** Begin GIVEN RECORDS **

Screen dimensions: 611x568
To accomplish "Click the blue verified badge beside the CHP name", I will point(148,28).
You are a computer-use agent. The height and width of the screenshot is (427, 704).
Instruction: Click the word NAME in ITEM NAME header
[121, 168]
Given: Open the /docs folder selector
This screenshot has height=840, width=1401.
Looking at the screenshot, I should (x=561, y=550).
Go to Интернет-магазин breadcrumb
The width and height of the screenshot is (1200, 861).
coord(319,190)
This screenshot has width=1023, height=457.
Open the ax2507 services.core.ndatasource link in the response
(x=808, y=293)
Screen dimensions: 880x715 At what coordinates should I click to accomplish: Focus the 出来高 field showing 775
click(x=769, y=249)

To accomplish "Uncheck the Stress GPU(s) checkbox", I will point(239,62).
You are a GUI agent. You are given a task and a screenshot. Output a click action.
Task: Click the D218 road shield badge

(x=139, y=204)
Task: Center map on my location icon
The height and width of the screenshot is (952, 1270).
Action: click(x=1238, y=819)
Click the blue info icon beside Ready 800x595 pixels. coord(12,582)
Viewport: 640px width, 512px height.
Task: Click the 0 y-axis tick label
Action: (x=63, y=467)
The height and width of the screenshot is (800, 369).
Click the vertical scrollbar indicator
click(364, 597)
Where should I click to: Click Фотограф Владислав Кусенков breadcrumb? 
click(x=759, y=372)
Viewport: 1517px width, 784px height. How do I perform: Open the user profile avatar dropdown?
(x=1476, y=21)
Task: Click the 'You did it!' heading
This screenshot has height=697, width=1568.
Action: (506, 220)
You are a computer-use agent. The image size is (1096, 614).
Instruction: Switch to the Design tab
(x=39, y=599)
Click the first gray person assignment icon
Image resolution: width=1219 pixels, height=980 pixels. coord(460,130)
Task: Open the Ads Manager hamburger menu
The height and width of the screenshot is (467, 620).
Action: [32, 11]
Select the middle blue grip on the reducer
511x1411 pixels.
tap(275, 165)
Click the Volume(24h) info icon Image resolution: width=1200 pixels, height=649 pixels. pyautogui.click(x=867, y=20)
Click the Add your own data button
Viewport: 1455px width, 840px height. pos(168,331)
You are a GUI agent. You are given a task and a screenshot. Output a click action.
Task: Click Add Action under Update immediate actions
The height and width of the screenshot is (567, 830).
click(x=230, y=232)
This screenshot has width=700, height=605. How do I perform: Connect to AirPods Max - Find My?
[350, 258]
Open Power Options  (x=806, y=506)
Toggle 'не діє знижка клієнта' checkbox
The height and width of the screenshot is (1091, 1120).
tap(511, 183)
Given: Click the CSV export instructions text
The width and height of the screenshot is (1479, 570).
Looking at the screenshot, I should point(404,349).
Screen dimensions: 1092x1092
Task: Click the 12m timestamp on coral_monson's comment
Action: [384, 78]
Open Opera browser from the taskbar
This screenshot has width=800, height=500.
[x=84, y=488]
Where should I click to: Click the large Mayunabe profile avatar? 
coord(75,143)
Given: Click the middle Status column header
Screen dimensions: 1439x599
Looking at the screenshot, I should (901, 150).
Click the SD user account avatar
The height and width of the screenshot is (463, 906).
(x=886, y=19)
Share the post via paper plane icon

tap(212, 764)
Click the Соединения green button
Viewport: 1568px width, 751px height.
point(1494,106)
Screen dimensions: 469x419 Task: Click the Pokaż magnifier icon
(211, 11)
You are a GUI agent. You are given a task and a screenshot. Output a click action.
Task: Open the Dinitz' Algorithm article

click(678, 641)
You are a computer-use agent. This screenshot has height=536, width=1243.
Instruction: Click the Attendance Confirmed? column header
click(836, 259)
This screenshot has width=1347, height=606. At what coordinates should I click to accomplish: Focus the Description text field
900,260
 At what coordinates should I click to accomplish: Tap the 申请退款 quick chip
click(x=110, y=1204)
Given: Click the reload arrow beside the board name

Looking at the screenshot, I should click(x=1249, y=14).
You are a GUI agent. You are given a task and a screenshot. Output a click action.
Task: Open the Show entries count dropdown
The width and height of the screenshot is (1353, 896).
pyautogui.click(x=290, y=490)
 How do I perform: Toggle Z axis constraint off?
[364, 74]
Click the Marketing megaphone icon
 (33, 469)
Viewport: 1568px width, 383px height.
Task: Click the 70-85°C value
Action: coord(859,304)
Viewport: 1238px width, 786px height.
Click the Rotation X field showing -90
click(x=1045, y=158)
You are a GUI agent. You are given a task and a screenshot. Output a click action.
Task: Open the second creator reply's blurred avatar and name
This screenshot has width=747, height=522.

** End GIVEN RECORDS **

WORK TO BE COMPLETED: Change "hamburger menu" to "navigation menu" throughout the listing above, leaving everything else as it is.

RESPONSE BELOW:
Screen dimensions: 611x568
To accomplish "Click the blue verified badge beside the CHP name", I will point(148,28).
You are a computer-use agent. The height and width of the screenshot is (427, 704).
Instruction: Click the word NAME in ITEM NAME header
[121, 168]
Given: Open the /docs folder selector
This screenshot has height=840, width=1401.
Looking at the screenshot, I should (x=561, y=550).
Go to Интернет-магазин breadcrumb
The width and height of the screenshot is (1200, 861).
coord(319,190)
This screenshot has width=1023, height=457.
Open the ax2507 services.core.ndatasource link in the response
(x=808, y=293)
Screen dimensions: 880x715 At what coordinates should I click to accomplish: Focus the 出来高 field showing 775
click(x=769, y=249)

To accomplish "Uncheck the Stress GPU(s) checkbox", I will point(239,62).
You are a GUI agent. You are given a task and a screenshot. Output a click action.
Task: Click the D218 road shield badge

(x=139, y=204)
Task: Center map on my location icon
The height and width of the screenshot is (952, 1270).
Action: click(x=1238, y=819)
Click the blue info icon beside Ready 800x595 pixels. coord(12,582)
Viewport: 640px width, 512px height.
Task: Click the 0 y-axis tick label
Action: (x=63, y=467)
The height and width of the screenshot is (800, 369).
Click the vertical scrollbar indicator
click(364, 597)
Where should I click to: Click Фотограф Владислав Кусенков breadcrumb? 
click(x=759, y=372)
Viewport: 1517px width, 784px height. How do I perform: Open the user profile avatar dropdown?
(x=1476, y=21)
Task: Click the 'You did it!' heading
This screenshot has height=697, width=1568.
Action: (506, 220)
You are a computer-use agent. The image size is (1096, 614).
Instruction: Switch to the Design tab
(x=39, y=599)
Click the first gray person assignment icon
Image resolution: width=1219 pixels, height=980 pixels. coord(460,130)
Task: Open the Ads Manager navigation menu
The height and width of the screenshot is (467, 620).
Action: [32, 11]
Select the middle blue grip on the reducer
511x1411 pixels.
tap(275, 165)
Click the Volume(24h) info icon Image resolution: width=1200 pixels, height=649 pixels. pyautogui.click(x=867, y=20)
Click the Add your own data button
Viewport: 1455px width, 840px height. pos(168,331)
You are a GUI agent. You are given a task and a screenshot. Output a click action.
Task: Click Add Action under Update immediate actions
The height and width of the screenshot is (567, 830).
click(x=230, y=232)
This screenshot has width=700, height=605. How do I perform: Connect to AirPods Max - Find My?
[350, 258]
Open Power Options  (x=806, y=506)
Toggle 'не діє знижка клієнта' checkbox
The height and width of the screenshot is (1091, 1120).
tap(511, 183)
Given: Click the CSV export instructions text
The width and height of the screenshot is (1479, 570).
Looking at the screenshot, I should point(404,349).
Screen dimensions: 1092x1092
Task: Click the 12m timestamp on coral_monson's comment
Action: [384, 78]
Open Opera browser from the taskbar
This screenshot has width=800, height=500.
[x=84, y=488]
Where should I click to: Click the large Mayunabe profile avatar? 
coord(75,143)
Given: Click the middle Status column header
Screen dimensions: 1439x599
Looking at the screenshot, I should (901, 150).
Click the SD user account avatar
The height and width of the screenshot is (463, 906).
(x=886, y=19)
Share the post via paper plane icon

tap(212, 764)
Click the Соединения green button
Viewport: 1568px width, 751px height.
point(1494,106)
Screen dimensions: 469x419 Task: Click the Pokaż magnifier icon
(211, 11)
You are a GUI agent. You are given a task and a screenshot. Output a click action.
Task: Open the Dinitz' Algorithm article

click(678, 641)
You are a computer-use agent. This screenshot has height=536, width=1243.
Instruction: Click the Attendance Confirmed? column header
click(836, 259)
This screenshot has width=1347, height=606. At what coordinates should I click to accomplish: Focus the Description text field
900,260
 At what coordinates should I click to accomplish: Tap the 申请退款 quick chip
click(x=110, y=1204)
Given: Click the reload arrow beside the board name

Looking at the screenshot, I should click(x=1249, y=14).
You are a GUI agent. You are given a task and a screenshot. Output a click action.
Task: Open the Show entries count dropdown
The width and height of the screenshot is (1353, 896).
pyautogui.click(x=290, y=490)
 How do I perform: Toggle Z axis constraint off?
[364, 74]
Click the Marketing megaphone icon
 (33, 469)
Viewport: 1568px width, 383px height.
Task: Click the 70-85°C value
Action: coord(859,304)
Viewport: 1238px width, 786px height.
Click the Rotation X field showing -90
click(x=1045, y=158)
You are a GUI agent. You are given a task and a screenshot. Output a click action.
Task: Open the second creator reply's blurred avatar and name
This screenshot has width=747, height=522.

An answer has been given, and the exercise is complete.